## [Prompt a]
Set out the listing from the line with "Given: Switch to the 源站配置 tab" to the end of the listing as a Markdown table with the columns Number and Line, one row per line and no blank lines. Leave the pictures out.

## [Reading text]

The tube used was 1½inch in diameter, with messages conveyed in felt bags pulled by the air vacuum generated by a 6 horse power (hp) steam engine. Telegrams were sent from the Stock Exchange 675 ft. to the Central Telegraph Station, with the carriers being returned by hand.
All manner of carrier construction and material was tried – leather, felt, vulcanised fibre, celluloid, aluminium and brass. By much experimentation it was determined that carriers made of gutta-percha (an early kind of plastic made from the latex of Far East trees) with an outer lining of felt or leather for less friction were the most durable. The diameter of the cylinder was slightly smaller than that of the tube to enable it to traverse bends, and had a felt skirt to provide the air seal. Being the pioneering installation, there were problems with carriers getting stuck, especially in curves, but these issues were progressively worked through. The engine pulled the carrier with up to six telegrams the distance in 30 seconds, half the time it took to send an average telegram.
Latimer Clark was later one of the principal drivers behind the London Pneumatic Despatch Company, the pneumatic tube mail railway that opened in 1863, a topic to which we will return in a later article over on our sister site, London Reconnections.

## [Prompt b]
Copy the passage on pneumatic telegraph tubes word for word from "All manner of" to "an average telegram.".

## [Data extract]
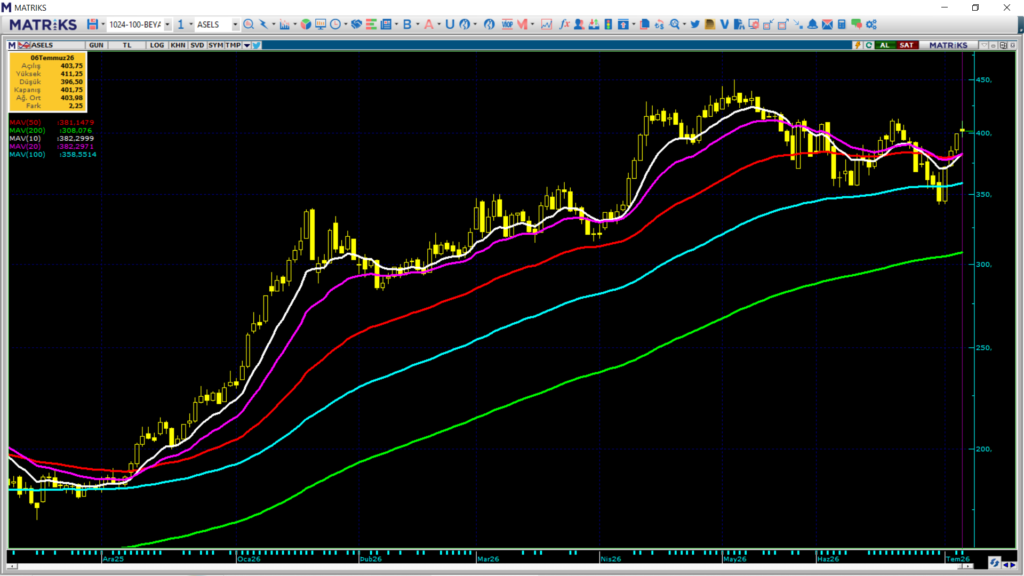Screen dimensions: 1024x576
Task: Click the calculator icon
Action: coord(842,24)
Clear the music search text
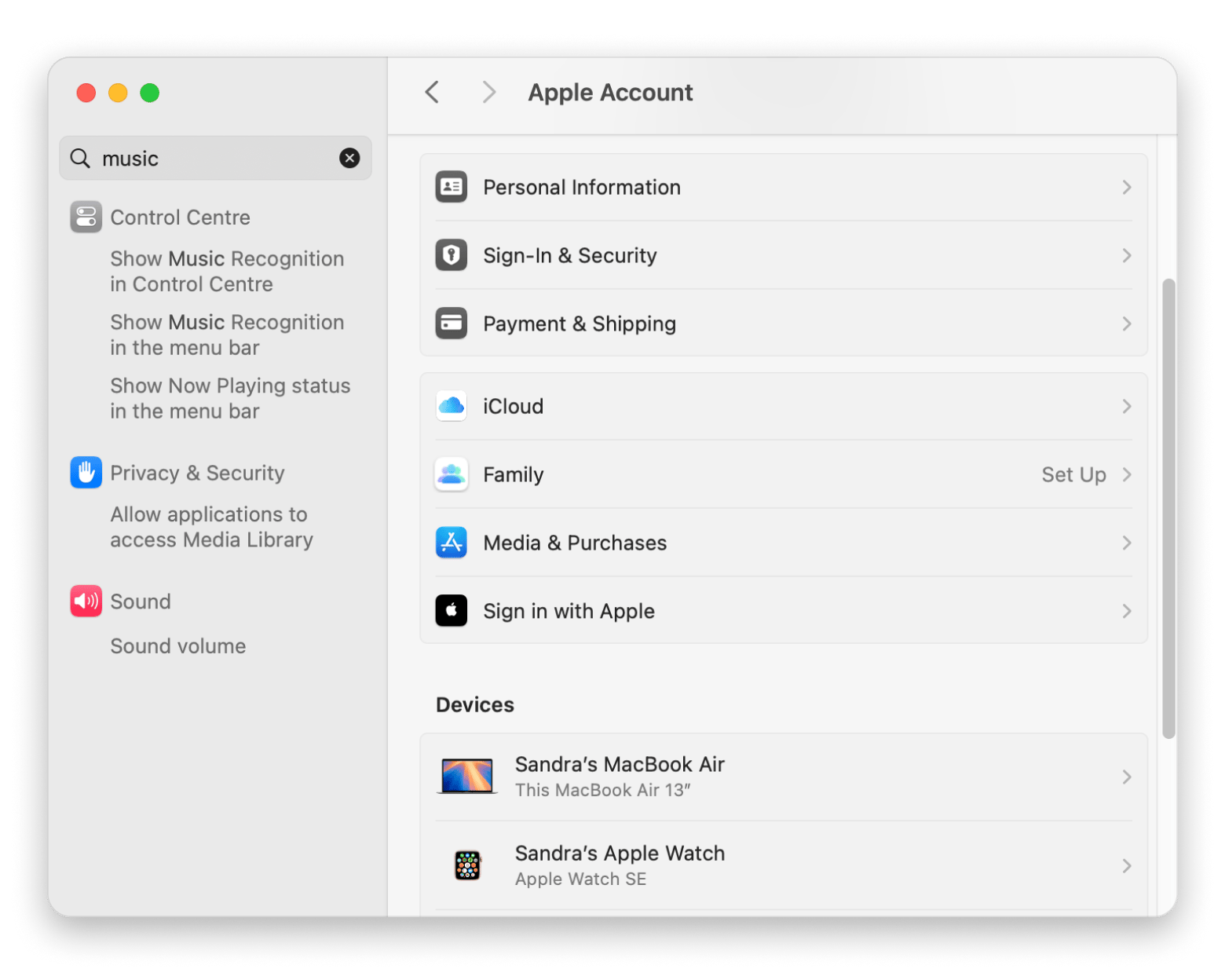 [349, 159]
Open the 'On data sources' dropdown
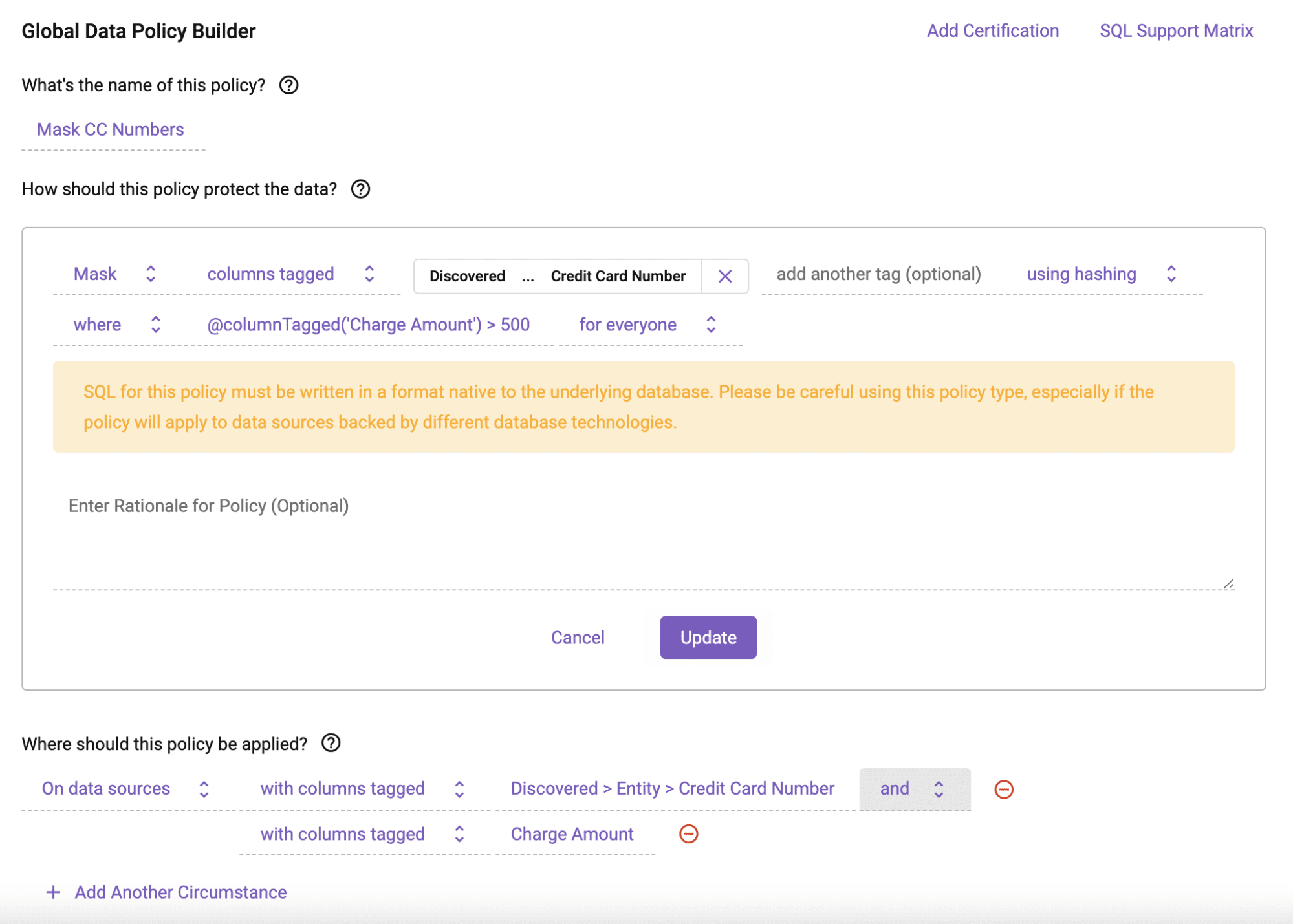The image size is (1293, 924). [203, 788]
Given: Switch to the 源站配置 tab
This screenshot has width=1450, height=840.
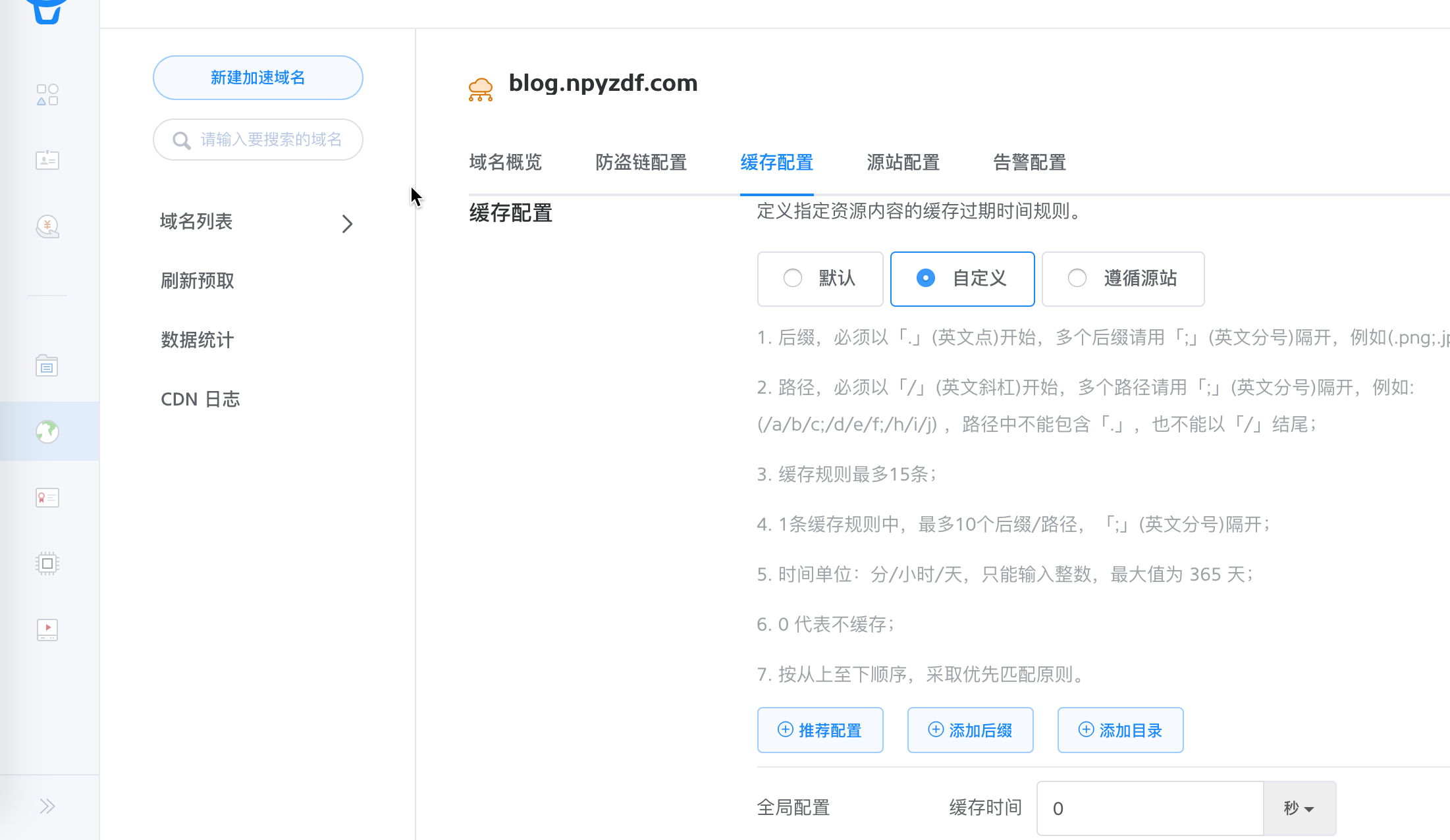Looking at the screenshot, I should pos(903,163).
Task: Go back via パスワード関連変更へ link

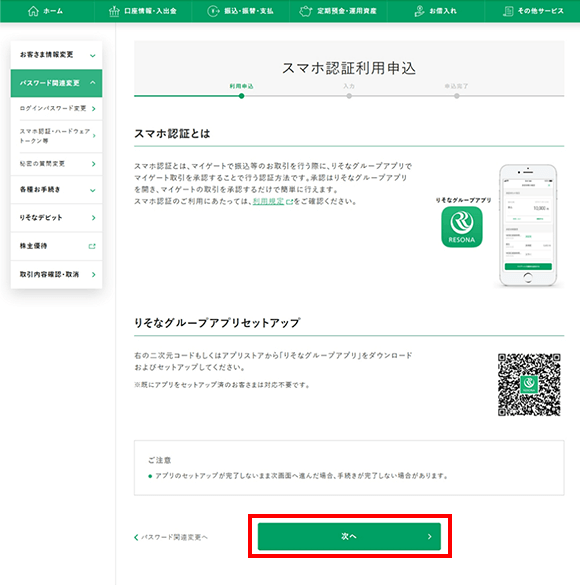Action: pyautogui.click(x=171, y=537)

## [Response a]
| Number | Line |
|---|---|
| 1 | Given: Switch to the 源站配置 tab |
| 2 | This screenshot has width=1450, height=840. |
| 3 | Looking at the screenshot, I should pos(903,163). |
| 4 | Task: Go back via パスワード関連変更へ link |
| 5 | Action: pyautogui.click(x=171, y=537) |

## [Response b]
All manner of carrier construction and material was tried – leather, felt, vulcanised fibre, celluloid, aluminium and brass. By much experimentation it was determined that carriers made of gutta-percha (an early kind of plastic made from the latex of Far East trees) with an outer lining of felt or leather for less friction were the most durable. The diameter of the cylinder was slightly smaller than that of the tube to enable it to traverse bends, and had a felt skirt to provide the air seal. Being the pioneering installation, there were problems with carriers getting stuck, especially in curves, but these issues were progressively worked through. The engine pulled the carrier with up to six telegrams the distance in 30 seconds, half the time it took to send an average telegram.